## begin LISTED RECORDS

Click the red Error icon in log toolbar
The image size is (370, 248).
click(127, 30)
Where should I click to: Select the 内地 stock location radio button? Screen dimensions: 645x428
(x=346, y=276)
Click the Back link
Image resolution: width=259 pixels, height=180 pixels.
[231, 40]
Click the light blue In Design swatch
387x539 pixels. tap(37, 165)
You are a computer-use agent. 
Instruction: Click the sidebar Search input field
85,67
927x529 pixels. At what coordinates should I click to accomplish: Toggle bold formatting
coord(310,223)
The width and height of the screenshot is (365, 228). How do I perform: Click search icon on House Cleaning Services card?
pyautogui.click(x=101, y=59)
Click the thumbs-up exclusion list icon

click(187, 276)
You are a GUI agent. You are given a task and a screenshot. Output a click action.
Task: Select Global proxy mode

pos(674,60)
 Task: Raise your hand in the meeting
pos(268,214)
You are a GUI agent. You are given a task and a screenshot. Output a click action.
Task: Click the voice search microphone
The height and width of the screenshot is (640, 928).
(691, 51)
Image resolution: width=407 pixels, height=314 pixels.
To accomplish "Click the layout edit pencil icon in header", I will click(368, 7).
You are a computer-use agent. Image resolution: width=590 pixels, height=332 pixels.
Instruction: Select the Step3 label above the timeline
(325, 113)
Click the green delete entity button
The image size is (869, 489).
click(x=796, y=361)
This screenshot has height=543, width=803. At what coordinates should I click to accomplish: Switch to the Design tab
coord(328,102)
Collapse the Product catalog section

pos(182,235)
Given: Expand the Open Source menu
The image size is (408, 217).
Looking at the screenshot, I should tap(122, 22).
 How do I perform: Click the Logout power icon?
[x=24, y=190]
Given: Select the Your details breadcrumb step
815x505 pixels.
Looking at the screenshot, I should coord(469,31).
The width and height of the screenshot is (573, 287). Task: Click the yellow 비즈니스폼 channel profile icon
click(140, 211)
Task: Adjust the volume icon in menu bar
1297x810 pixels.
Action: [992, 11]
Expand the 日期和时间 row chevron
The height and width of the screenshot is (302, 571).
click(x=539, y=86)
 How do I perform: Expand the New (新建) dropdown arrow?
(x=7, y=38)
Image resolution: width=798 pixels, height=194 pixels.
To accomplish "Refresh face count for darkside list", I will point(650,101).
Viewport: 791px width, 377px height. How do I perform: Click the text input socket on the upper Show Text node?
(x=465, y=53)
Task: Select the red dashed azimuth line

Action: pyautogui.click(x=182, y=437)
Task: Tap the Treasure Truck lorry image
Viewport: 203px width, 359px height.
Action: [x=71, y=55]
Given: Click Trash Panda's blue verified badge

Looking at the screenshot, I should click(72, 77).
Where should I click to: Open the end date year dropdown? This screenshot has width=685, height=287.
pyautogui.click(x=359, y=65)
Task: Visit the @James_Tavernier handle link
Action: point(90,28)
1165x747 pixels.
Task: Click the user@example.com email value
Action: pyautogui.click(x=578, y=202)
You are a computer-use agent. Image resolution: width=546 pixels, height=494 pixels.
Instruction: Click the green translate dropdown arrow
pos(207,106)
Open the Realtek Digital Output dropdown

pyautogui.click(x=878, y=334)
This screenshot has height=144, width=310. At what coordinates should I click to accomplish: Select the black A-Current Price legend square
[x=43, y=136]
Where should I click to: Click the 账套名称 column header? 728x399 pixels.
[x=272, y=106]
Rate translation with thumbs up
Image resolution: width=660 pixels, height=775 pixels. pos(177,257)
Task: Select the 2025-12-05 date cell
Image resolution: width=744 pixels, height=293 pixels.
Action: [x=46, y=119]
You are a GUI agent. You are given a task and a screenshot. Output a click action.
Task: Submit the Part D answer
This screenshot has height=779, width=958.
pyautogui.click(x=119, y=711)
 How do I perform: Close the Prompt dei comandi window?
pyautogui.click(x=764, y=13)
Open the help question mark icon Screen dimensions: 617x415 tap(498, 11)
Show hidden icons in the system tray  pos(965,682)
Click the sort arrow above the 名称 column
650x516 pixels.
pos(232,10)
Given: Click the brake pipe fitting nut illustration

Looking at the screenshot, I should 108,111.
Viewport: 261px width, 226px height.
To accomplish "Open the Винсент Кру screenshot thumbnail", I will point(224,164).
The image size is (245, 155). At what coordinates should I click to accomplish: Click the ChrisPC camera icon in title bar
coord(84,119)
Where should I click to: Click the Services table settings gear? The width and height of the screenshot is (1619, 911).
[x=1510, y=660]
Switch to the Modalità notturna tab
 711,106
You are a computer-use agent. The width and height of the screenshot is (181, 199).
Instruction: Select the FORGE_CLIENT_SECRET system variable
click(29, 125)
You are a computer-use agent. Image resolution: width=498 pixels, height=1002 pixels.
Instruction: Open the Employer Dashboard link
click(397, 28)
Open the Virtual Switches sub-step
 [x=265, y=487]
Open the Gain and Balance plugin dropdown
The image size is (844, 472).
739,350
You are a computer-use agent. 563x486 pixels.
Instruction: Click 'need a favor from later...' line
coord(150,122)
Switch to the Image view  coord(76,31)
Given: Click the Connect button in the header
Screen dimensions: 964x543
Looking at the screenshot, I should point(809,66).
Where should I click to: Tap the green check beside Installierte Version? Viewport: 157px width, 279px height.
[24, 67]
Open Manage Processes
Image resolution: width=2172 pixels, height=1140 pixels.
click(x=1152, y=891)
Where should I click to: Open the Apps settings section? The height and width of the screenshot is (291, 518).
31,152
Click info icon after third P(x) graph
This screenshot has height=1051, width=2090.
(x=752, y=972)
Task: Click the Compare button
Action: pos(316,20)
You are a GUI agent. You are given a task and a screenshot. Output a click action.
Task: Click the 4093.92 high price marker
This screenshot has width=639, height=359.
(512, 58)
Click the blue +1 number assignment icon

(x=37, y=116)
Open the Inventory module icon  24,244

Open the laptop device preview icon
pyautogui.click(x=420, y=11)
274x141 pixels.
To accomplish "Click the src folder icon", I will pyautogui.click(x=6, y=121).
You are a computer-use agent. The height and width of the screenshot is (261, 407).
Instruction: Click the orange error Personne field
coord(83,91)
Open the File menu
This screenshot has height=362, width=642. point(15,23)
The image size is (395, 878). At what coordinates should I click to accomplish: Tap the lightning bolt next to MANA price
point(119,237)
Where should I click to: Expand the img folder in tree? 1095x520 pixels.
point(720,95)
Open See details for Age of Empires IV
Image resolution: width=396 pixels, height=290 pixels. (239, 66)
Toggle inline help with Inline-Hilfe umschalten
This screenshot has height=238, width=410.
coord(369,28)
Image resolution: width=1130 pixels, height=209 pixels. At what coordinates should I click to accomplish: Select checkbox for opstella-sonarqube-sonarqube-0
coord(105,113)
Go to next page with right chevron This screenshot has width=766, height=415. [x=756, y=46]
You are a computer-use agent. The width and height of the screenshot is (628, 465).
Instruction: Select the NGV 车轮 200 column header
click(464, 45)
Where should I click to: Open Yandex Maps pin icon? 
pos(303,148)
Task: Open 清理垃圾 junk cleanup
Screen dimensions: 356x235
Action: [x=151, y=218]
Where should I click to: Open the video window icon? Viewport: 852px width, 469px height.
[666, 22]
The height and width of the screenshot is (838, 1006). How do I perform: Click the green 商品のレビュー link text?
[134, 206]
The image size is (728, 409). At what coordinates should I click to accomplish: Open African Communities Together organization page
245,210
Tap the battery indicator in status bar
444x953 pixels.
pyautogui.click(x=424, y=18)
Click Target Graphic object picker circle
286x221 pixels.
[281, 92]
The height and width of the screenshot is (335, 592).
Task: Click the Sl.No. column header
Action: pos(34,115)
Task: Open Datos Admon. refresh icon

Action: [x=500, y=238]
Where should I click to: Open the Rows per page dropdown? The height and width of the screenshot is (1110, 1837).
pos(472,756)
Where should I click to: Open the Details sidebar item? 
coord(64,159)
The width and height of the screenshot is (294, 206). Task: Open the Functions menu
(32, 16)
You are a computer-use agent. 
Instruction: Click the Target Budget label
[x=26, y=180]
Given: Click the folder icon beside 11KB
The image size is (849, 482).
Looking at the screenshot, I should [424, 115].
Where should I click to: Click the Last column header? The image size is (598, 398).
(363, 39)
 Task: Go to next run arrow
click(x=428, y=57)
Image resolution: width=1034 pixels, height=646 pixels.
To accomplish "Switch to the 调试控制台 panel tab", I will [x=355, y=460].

## end LISTED RECORDS

[JOB] Give the stretch of the listing from the line containing "How do I perform: Expand" through the line containing "pyautogui.click(x=878, y=334)" as a JSON list of strings, with one string per line and blank lines left out.

[WORKED SOLUTION]
[
  " How do I perform: Expand the New (新建) dropdown arrow?",
  "(x=7, y=38)",
  "Image resolution: width=798 pixels, height=194 pixels.",
  "To accomplish \"Refresh face count for darkside list\", I will point(650,101).",
  "Viewport: 791px width, 377px height. How do I perform: Click the text input socket on the upper Show Text node?",
  "(x=465, y=53)",
  "Task: Select the red dashed azimuth line",
  "Action: pyautogui.click(x=182, y=437)",
  "Task: Tap the Treasure Truck lorry image",
  "Viewport: 203px width, 359px height.",
  "Action: [x=71, y=55]",
  "Given: Click Trash Panda's blue verified badge",
  "Looking at the screenshot, I should click(72, 77).",
  "Where should I click to: Open the end date year dropdown? This screenshot has width=685, height=287.",
  "pyautogui.click(x=359, y=65)",
  "Task: Visit the @James_Tavernier handle link",
  "Action: point(90,28)",
  "1165x747 pixels.",
  "Task: Click the user@example.com email value",
  "Action: pyautogui.click(x=578, y=202)",
  "You are a computer-use agent. Image resolution: width=546 pixels, height=494 pixels.",
  "Instruction: Click the green translate dropdown arrow",
  "pos(207,106)",
  "Open the Realtek Digital Output dropdown",
  "pyautogui.click(x=878, y=334)"
]